Ogo Seiji, Kabe Ryota, Hayashi Hideki, Harada Ryosuke, Fukuzumi Shunichi
Center for Future Chemistry, Kyushu University, Nishi-ku, Fukuoka, 819-0395, Japan.
Dalton Trans. 2006 Oct 21(39):4657-63. doi: 10.1039/b607993h. Epub 2006 Aug 16.
Ruthenium aqua complexes (eta(6)-C(6)Me(6))Ru(II)(L)(OH(2)) {L = bpy (1) and 4,4'-OMe-bpy (2), bpy = 2,2'-bipyridine, 4,4'-OMe-bpy = 4,4'-dimethoxy-2,2'-bipyridine} and iridium aqua complexes Cp*Ir(III)(L)(OH(2)) {Cp* = eta(5)-C(5)Me(5), L = bpy (5) and 4,4'-OMe-bpy (6)} act as catalysts for hydrogenation of CO(2) into HCOOH at pH 3.0 in H(2)O. The active hydride catalysts cannot be observed in the hydrogenation of CO(2) with the ruthenium complexes, whereas the active hydride catalysts, Cp*Ir(III)(L)(H) {L = bpy (7) and 4,4'-OMe-bpy (8)}, have successfully been isolated after the hydrogenation of CO(2) with the iridium complexes. The key to the success of the isolation of the active hydride catalysts is the change in the rate-determining step in the catalytic hydrogenation of CO(2) from the formation of the active hydride catalysts, (eta(6)-C(6)Me(6))Ru(II)(L)(H), to the reactions of Cp*Ir(III)(L)(H) with CO(2), as indicated by the kinetic studies.

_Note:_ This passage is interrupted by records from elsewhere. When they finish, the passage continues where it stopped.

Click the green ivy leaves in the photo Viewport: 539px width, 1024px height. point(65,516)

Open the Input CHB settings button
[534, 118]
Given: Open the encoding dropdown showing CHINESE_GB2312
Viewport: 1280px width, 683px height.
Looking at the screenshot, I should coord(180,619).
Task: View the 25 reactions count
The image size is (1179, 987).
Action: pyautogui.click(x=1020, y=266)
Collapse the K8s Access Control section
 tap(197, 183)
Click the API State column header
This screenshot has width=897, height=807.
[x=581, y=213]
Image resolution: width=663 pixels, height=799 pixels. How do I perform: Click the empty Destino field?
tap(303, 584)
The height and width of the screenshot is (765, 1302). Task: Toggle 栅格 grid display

钌水配合物[(η⁶-C₆Me₆)Ru(II)(L)(OH₂)]²⁺ {L = 联吡啶(bpy, 1)和4,4'-二甲氧基联吡啶(4,4'-OMe-bpy, 2),bpy = 2,2'-联吡啶,4,4'-OMe-bpy = 4,4'-二甲氧基-2,2'-联吡啶}以及铱水配合物[CpIr(III)(L)(OH₂)]²⁺ {Cp = η⁵-C₅Me₅,L = bpy (5)和4,4'-OMe-bpy (6)}在pH为3.0的水中作为将CO₂氢化为HCOOH的催化剂。在用钌配合物催化CO₂氢化反应中无法观察到活性氢化物催化剂,而在用铱配合物催化CO₂氢化反应后成功分离出了活性氢化物催化剂[CpIr(III)(L)(H)]⁺ {L = bpy (7)和4,4'-OMe-bpy (8)}。动力学研究表明,成功分离活性氢化物催化剂的关键在于催化氢化CO₂的速率决定步骤从活性氢化物催化剂[(η⁶-C₆Me₆)Ru(II)(L)(H)]⁺的形成转变为[CpIr(III)(L)(H)]⁺与CO₂的反应。